Warren Walters, managing partner of W2 Real Estate Partners, said opportunity zones are intended to act as an accelerator for areas that already have some potential for development based on population or job growth. Walters, whose group is involved in development projects in two opportunity zones in Austin, said investors and developers have thus far been cautious about deploying their money.
“By and large this program is an accelerator. It’s not going to make a community investible if it has no economic engines,” he said. “But it is going to take areas on the periphery of cities and speed up their development by two to four, or even 10 to 15 years. If a place isn’t going to work on its own, I don’t want to resort to gimmicks to make it.”
Cory Older, president of River City Capital Partners, said one hurdle slowing investment activity in Austin under the program is the requirement that money put into qualified investment funds must be put to use in less than six months to qualify for the maximum tax benefits. That rule, coupled with Austin’s notoriously slow planning and approval process, makes it difficult to find investment capital unless a project is already at the “shovel-ready” stage.
“We have all these deadlines we’re working with and the site development process in Austin is very long and the step up in cap gains reduction happens in 2021, and if you start a project here today that’s kind of the timeline you’re looking at,” he said. “I wish there were some kind of expedited process for obtaining permits because to optimize these funds in Austin it’s going to be difficult for them to come in before the site is shovel-ready, so if we could figure out a way to expedite the permitting process it would allow us to take advantage of a lot more.”
Like Walters, Older said opportunity zones are intended to provide a small incentive to attract investors who are already on the fence about how to use their investment capital. He said that’s happening far more instead of causing high-volume investors to sell off stock and equities to move into the real estate game, which he said was part of the thesis for creating the program.
“The benefits aren’t so great that it makes sense to do development in the middle of nowhere, and we’re seeing more development happening in places where there was already development happening,” he said. “It’d be scary to start seeing development where there were no economic drivers, so it’s good that it is more of a nudge and not causing development where it shouldn’t occur.”

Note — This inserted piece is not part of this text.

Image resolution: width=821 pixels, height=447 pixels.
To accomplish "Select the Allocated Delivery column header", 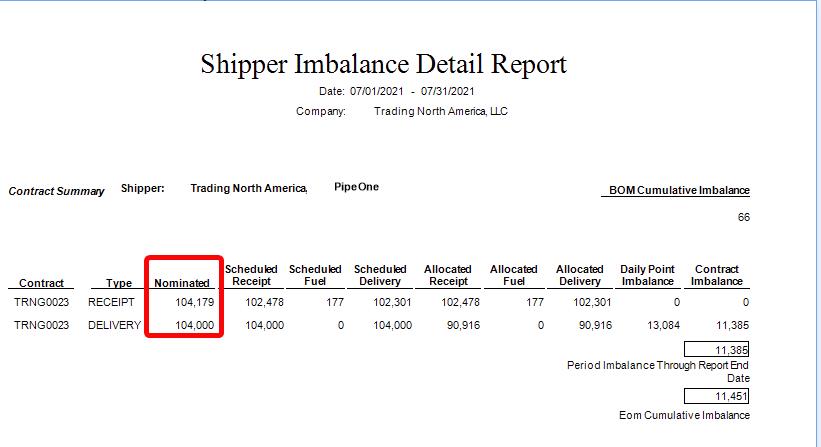I will tap(579, 275).
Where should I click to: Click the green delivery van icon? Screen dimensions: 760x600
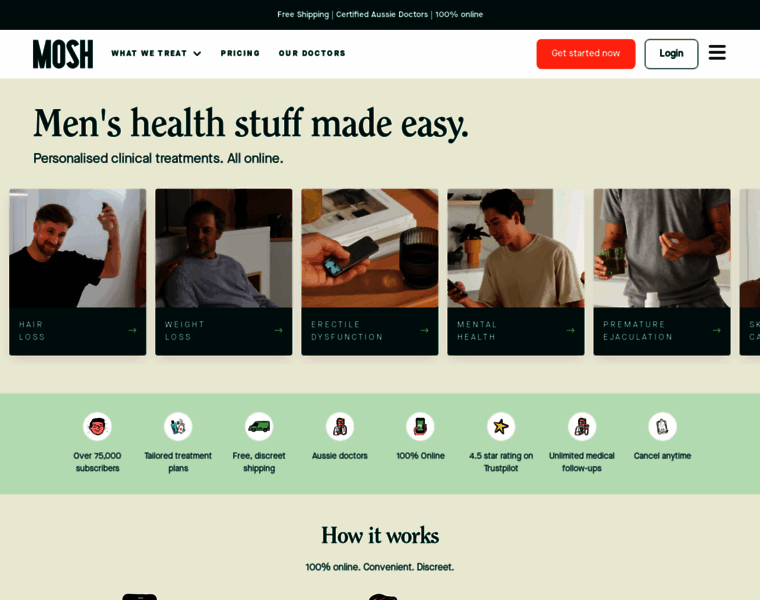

Jill Homan, president of Javelin 19 Investments, told the sold-out audience that her firm is looking to use investment dollars in opportunity zones in Dallas, Austin, San Antonio and a handful of other regions in the southeastern U.S.
She said cities looking to maximize the program’s impact need to understand the different needs of developers and investors, in order to present the right land and investment deals at the right time.
“A number of cities have engaged with (investment) money about the areas, and the disconnect is that I need to see investable projects that I can get into in the next six months,” she said. “Sometimes there’s not an understanding of how investments work so if you’re a city and you have land, then your market is developers and that’s who you need to talk to. If you are a city and you have projects, then your market is investors. Those who are really engaging all those pieces and then promoting all those investment opportunities, I find, are the ones that are getting the most capital attention.”
Cory Older is board member candidate for the Capital of Texas Media Foundation, which is the Austin Monitor’s parent company. Map courtesy of the city of Austin. .
This story has been corrected to accurately reflect the location of the opportunity zones in Austin.